Design Considerations of Value-aware Caches
On-chip cache memories are instrumental in tackling several performance and energy issues facing contemporary and future microprocessor chip architectures. First, they are key to bridge the growing speed-gap between memory and processors. Second, as the bandwidth into the chip is not keeping up the pace with the growth in processing performance, on-chip caches are essential in keeping the bandwidth demands within the limits. Finally, since off-chip memory accesses consume a substantial amount of energy, larger on-chip caches can potentially bring down energy wastage for off-chip accesses. Hence, techniques to improve on-chip cache utilization are important.
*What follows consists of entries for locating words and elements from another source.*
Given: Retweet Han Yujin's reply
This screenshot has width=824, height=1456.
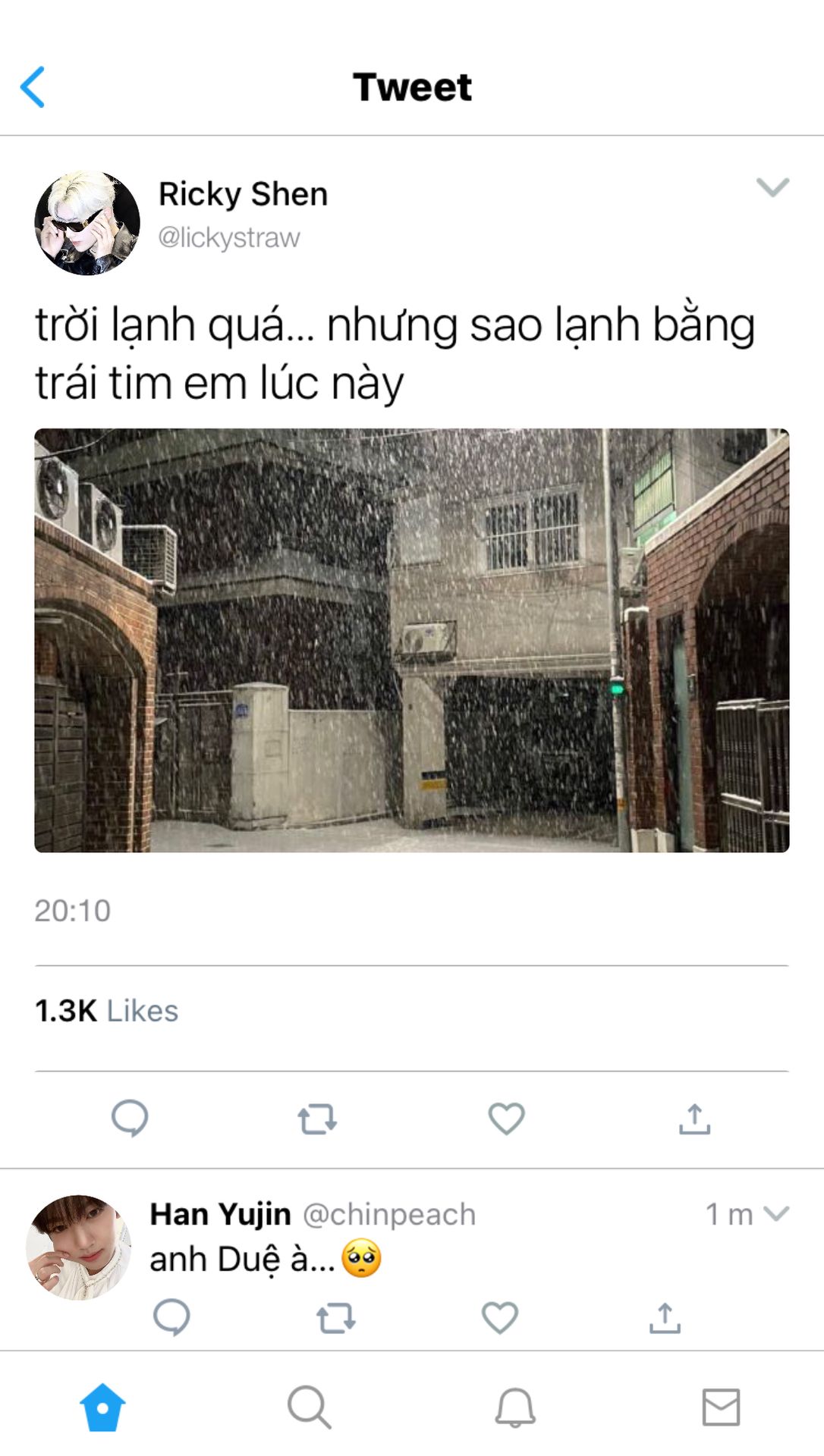Looking at the screenshot, I should pyautogui.click(x=336, y=1318).
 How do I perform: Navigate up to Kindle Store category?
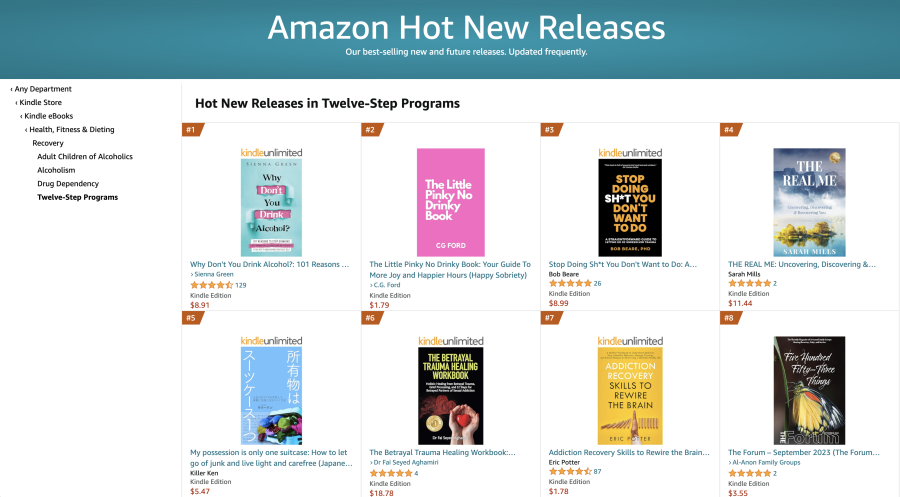40,102
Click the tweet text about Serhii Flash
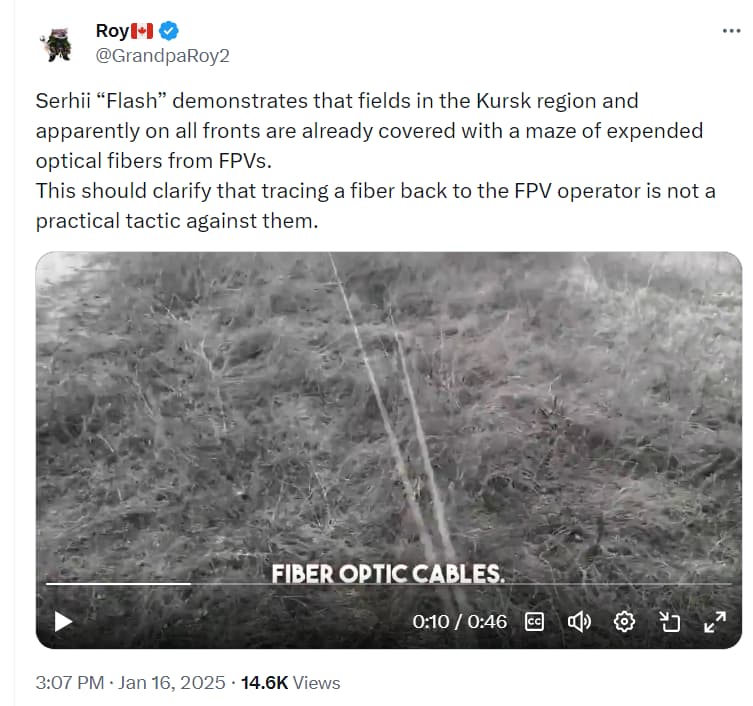The image size is (753, 706). click(x=376, y=161)
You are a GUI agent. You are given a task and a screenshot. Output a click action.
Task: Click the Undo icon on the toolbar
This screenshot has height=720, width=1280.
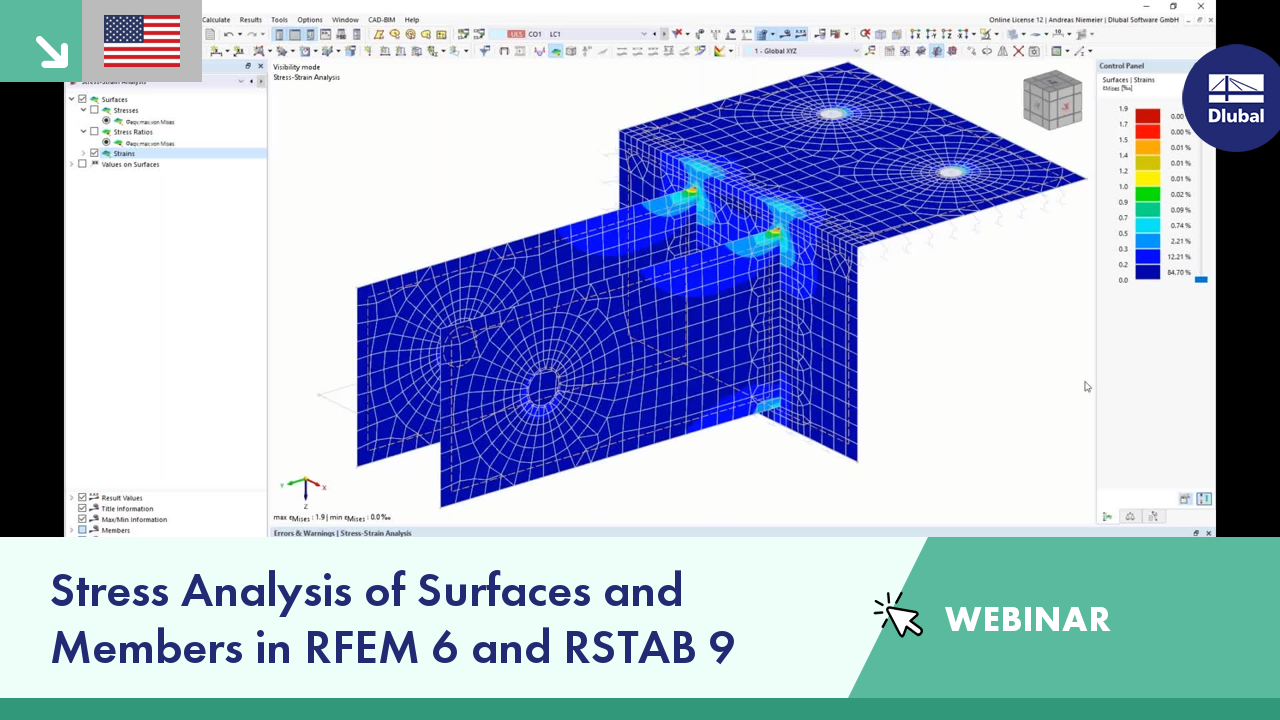(228, 34)
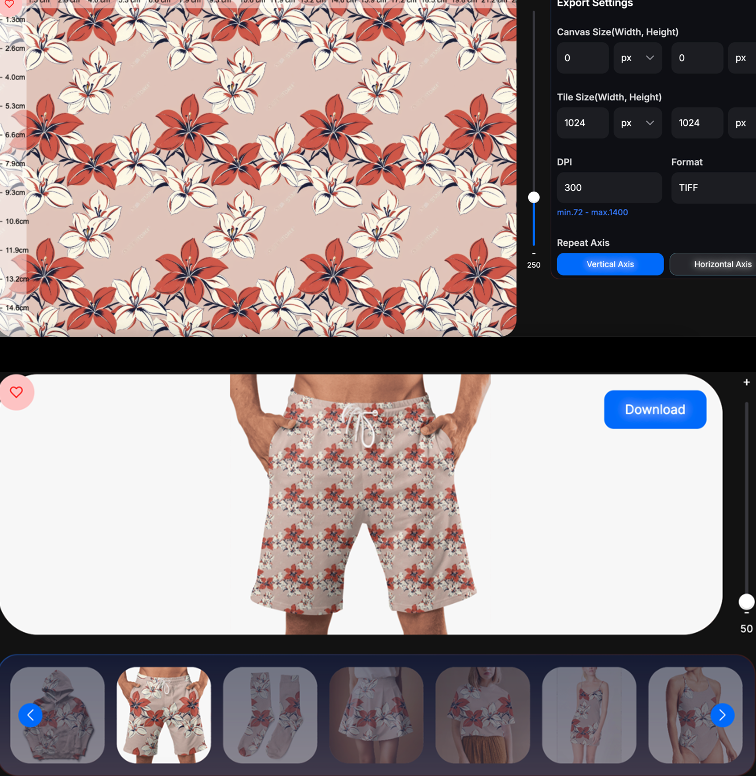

This thesis shows that value replication -- the same value is replicated in multiple memory locations -- is an important source to improve utilization of cache/memory capacity. The thesis establishes through experimentation that many applications exhibit a high value locality and when it is exploited by storing each unique memory value exactly once, compression factors beyond 16X can be achieved. The proposed cache compression techniques build on this opportunity by encoding replicated values. While cache compression techniques in the past manage to code frequent values densely, they trade off a high compression ratio for low decompression latency, thus missing opportunities to utilize on-chip cache capacity more effectively.
The thesis further analyses design considerations when realising a practical value-aware cache that accommodates statistical-based compression and presents, for the first time, a detailed design-space exploration of statistical-based cache compression. It is shown that more aggressive, statistical-based compression approaches, such as Huffman coding, that have been excluded in the past due to the processing overhead for compression and decompression, are prime candidates for cache and memory compression.
In this thesis, I find that, even though more processing-intensive decompression affects the cache-hit time of last-level caches, modern out-of-order cores can typically hide the decompression latency successfully. Moreover, the impact of statistics acquisition to generate new codewords is also low because value locality varies little over time so new encodings need to be generated rarely making it possible to off-load it to software routines. Interestingly, the high compression ratio obtained by statistical-based cache compression is shown to improve cache capacity by close to three times which for cache-intensive workloads results in significant performance gains (20% on average) and substantial energy savings (the saved energy may be even 10 times larger than the total energy overheads) by reducing the off-chip use.